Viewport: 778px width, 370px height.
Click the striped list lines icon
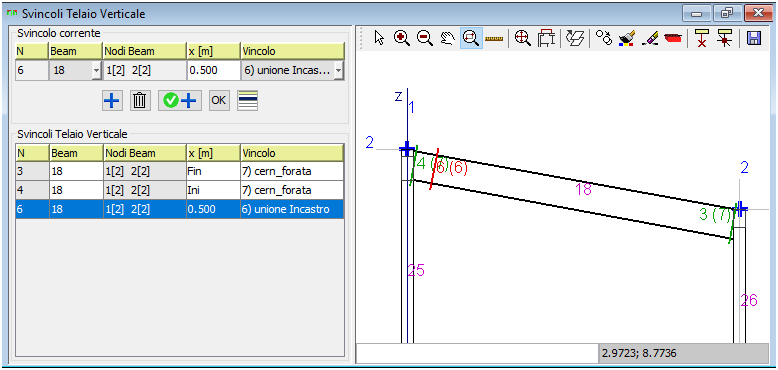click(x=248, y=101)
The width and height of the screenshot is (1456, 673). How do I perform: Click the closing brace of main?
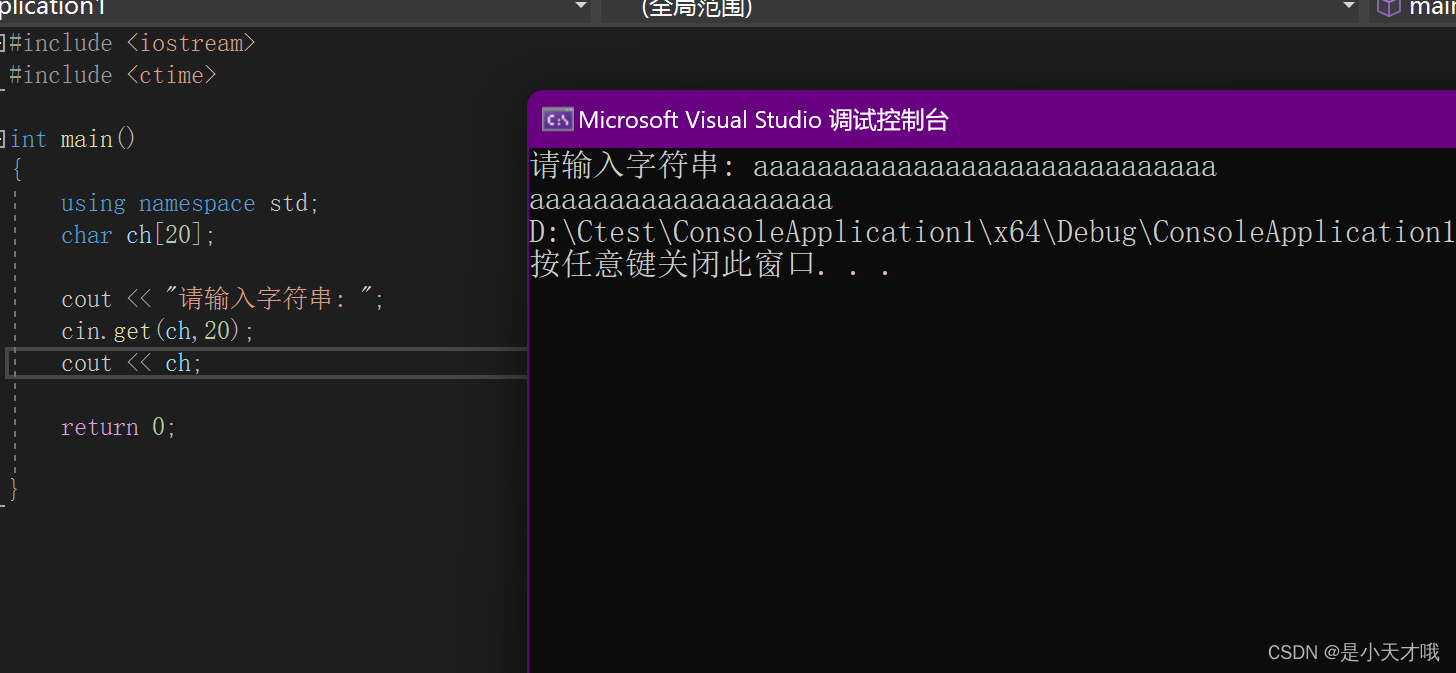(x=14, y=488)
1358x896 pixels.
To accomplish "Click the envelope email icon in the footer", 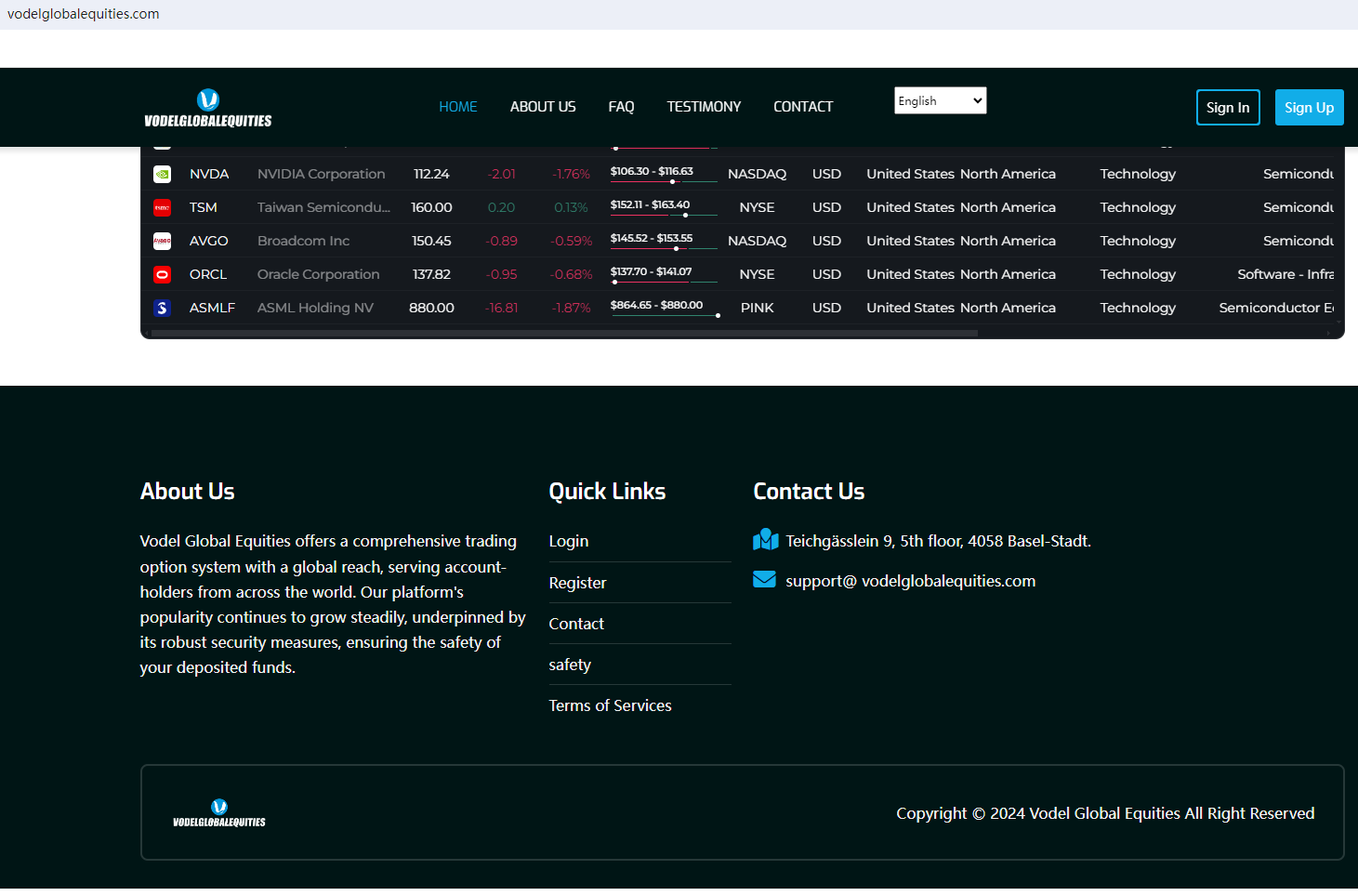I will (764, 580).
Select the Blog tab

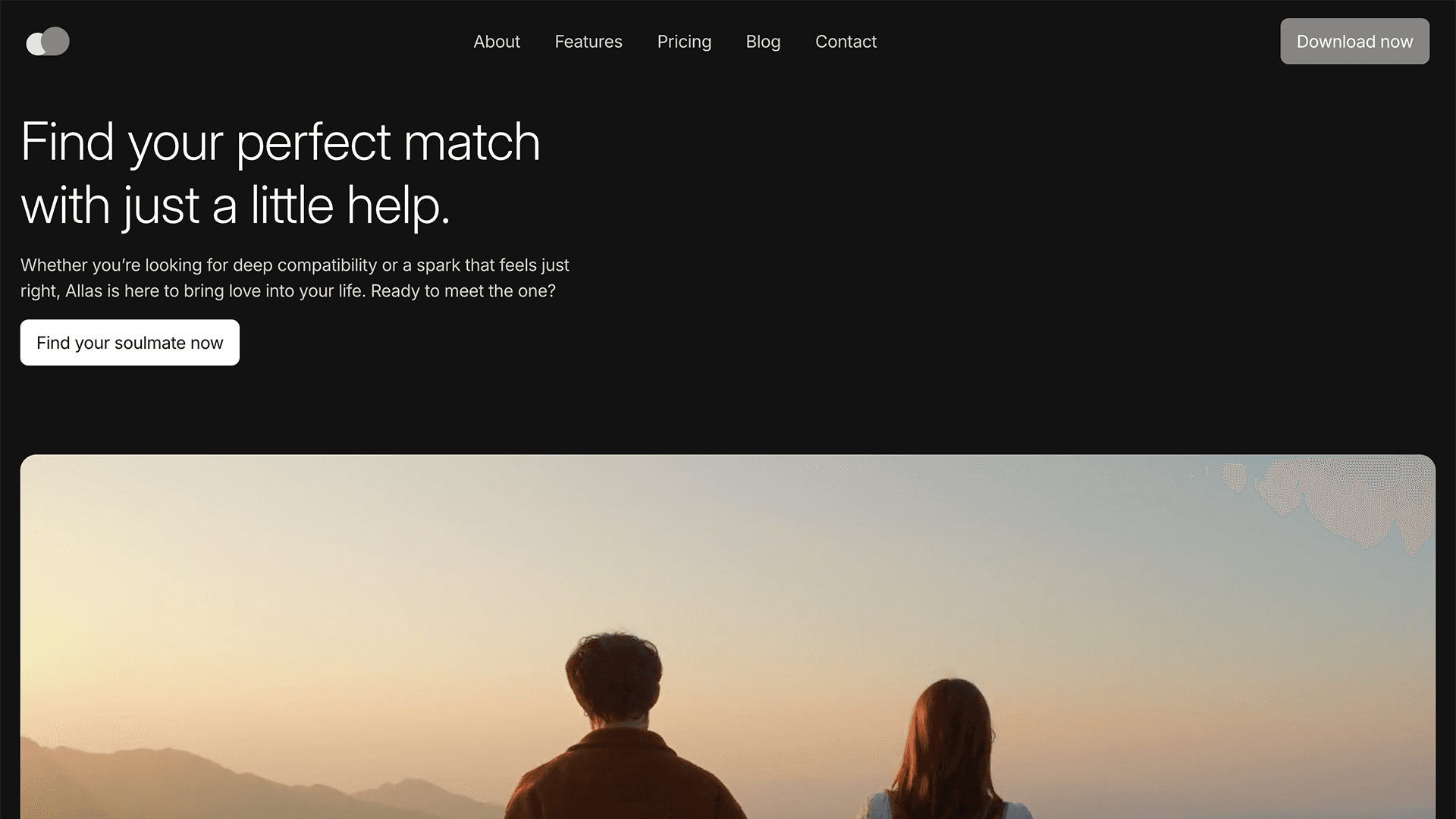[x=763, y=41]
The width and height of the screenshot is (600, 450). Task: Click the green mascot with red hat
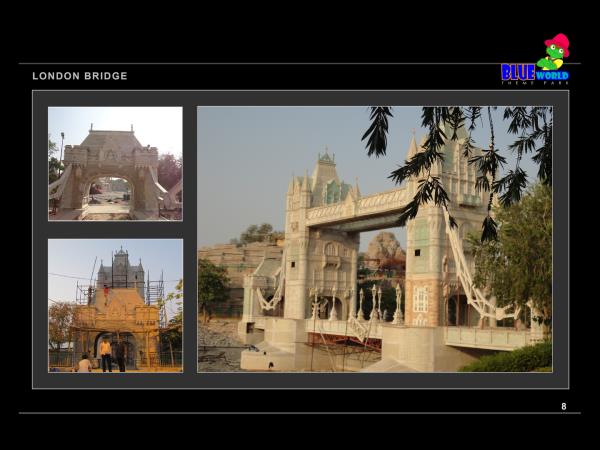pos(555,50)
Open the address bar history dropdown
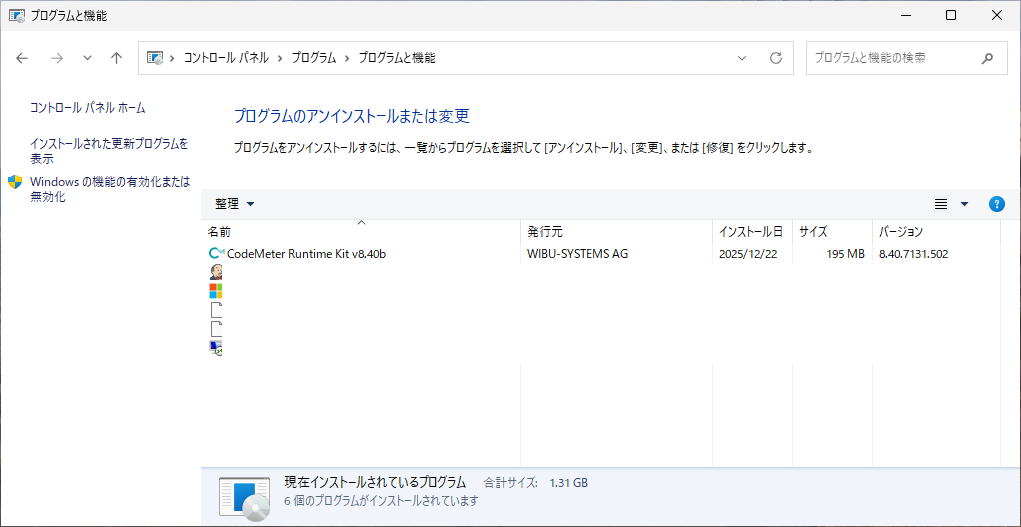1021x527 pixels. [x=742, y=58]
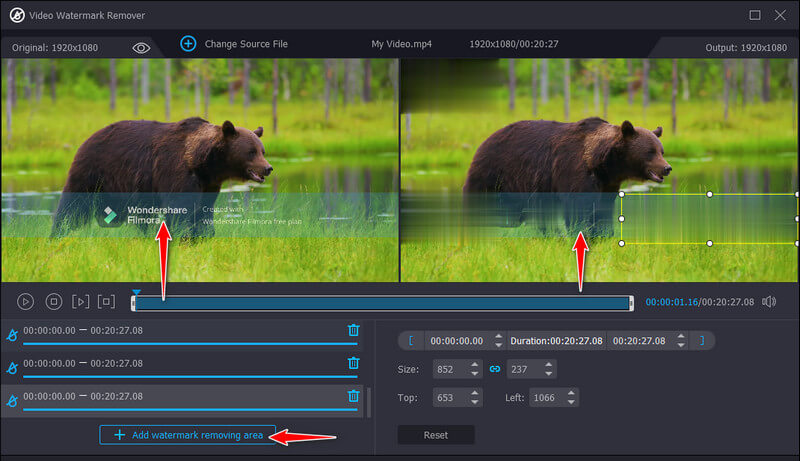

•••••

» Problem
Pictures excluded, print only the lines from the one with "Select the Blog tab" through the end of the entries above, exactly as written.

» Problem solution
Select the Blog tab

[x=763, y=41]
The width and height of the screenshot is (600, 450). Task: Click the green mascot with red hat
pos(555,50)
Open the address bar history dropdown
1021x527 pixels. [x=742, y=58]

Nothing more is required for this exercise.